- Exercise -
Could you give the entries again, exactly as written?

*** Listed records Section Begins ***

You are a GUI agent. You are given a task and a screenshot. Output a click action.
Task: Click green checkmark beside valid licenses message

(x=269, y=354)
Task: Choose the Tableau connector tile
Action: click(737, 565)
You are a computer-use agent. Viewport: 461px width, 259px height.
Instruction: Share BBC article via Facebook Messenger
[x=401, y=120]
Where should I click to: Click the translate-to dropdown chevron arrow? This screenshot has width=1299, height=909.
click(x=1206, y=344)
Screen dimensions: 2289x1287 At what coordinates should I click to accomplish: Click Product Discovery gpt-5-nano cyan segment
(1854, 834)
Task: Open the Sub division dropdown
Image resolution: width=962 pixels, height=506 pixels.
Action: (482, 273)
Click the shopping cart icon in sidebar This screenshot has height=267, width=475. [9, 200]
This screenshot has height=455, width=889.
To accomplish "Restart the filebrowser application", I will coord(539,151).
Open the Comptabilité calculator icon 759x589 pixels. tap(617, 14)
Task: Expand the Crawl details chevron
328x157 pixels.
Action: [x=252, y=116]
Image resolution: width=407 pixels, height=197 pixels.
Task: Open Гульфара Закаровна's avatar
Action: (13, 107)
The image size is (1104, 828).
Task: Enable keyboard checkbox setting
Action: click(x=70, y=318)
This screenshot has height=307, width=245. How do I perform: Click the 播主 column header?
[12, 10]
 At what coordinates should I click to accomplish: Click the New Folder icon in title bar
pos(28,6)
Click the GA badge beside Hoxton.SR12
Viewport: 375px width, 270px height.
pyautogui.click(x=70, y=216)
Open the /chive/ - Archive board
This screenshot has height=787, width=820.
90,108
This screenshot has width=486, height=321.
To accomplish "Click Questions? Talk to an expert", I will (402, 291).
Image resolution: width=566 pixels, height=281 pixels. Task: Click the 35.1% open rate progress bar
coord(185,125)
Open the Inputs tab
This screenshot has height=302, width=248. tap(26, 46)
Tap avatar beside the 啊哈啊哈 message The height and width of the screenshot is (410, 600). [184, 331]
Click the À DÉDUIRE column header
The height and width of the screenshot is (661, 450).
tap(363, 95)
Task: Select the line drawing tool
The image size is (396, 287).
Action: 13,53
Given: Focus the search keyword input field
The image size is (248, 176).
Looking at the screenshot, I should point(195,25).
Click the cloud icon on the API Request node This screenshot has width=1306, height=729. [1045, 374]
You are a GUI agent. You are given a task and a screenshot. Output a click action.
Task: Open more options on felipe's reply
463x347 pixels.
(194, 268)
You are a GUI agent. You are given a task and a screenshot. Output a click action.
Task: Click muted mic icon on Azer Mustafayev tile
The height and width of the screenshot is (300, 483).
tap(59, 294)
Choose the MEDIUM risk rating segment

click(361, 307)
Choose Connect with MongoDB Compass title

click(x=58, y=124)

*** Listed records Section Ends ***

- Task result -
You are a GUI agent. You are given a task and a screenshot. Output a click action.
Task: Click green checkmark beside valid licenses message

(x=269, y=354)
Task: Choose the Tableau connector tile
Action: click(737, 565)
You are a computer-use agent. Viewport: 461px width, 259px height.
Instruction: Share BBC article via Facebook Messenger
[x=401, y=120]
Where should I click to: Click the translate-to dropdown chevron arrow? This screenshot has width=1299, height=909.
click(x=1206, y=344)
Screen dimensions: 2289x1287 At what coordinates should I click to accomplish: Click Product Discovery gpt-5-nano cyan segment
(1854, 834)
Task: Open the Sub division dropdown
Image resolution: width=962 pixels, height=506 pixels.
Action: (482, 273)
Click the shopping cart icon in sidebar This screenshot has height=267, width=475. [9, 200]
This screenshot has height=455, width=889.
To accomplish "Restart the filebrowser application", I will coord(539,151).
Open the Comptabilité calculator icon 759x589 pixels. tap(617, 14)
Task: Expand the Crawl details chevron
328x157 pixels.
Action: [x=252, y=116]
Image resolution: width=407 pixels, height=197 pixels.
Task: Open Гульфара Закаровна's avatar
Action: (13, 107)
The image size is (1104, 828).
Task: Enable keyboard checkbox setting
Action: click(x=70, y=318)
This screenshot has height=307, width=245. How do I perform: Click the 播主 column header?
[12, 10]
 At what coordinates should I click to accomplish: Click the New Folder icon in title bar
pos(28,6)
Click the GA badge beside Hoxton.SR12
Viewport: 375px width, 270px height.
pyautogui.click(x=70, y=216)
Open the /chive/ - Archive board
This screenshot has height=787, width=820.
90,108
This screenshot has width=486, height=321.
To accomplish "Click Questions? Talk to an expert", I will (402, 291).
Image resolution: width=566 pixels, height=281 pixels. Task: Click the 35.1% open rate progress bar
coord(185,125)
Open the Inputs tab
This screenshot has height=302, width=248. tap(26, 46)
Tap avatar beside the 啊哈啊哈 message The height and width of the screenshot is (410, 600). [184, 331]
Click the À DÉDUIRE column header
The height and width of the screenshot is (661, 450).
tap(363, 95)
Task: Select the line drawing tool
The image size is (396, 287).
Action: 13,53
Given: Focus the search keyword input field
The image size is (248, 176).
Looking at the screenshot, I should point(195,25).
Click the cloud icon on the API Request node This screenshot has width=1306, height=729. [1045, 374]
You are a GUI agent. You are given a task and a screenshot. Output a click action.
Task: Open more options on felipe's reply
463x347 pixels.
(194, 268)
You are a GUI agent. You are given a task and a screenshot. Output a click action.
Task: Click muted mic icon on Azer Mustafayev tile
The height and width of the screenshot is (300, 483).
tap(59, 294)
Choose the MEDIUM risk rating segment

click(361, 307)
Choose Connect with MongoDB Compass title

click(x=58, y=124)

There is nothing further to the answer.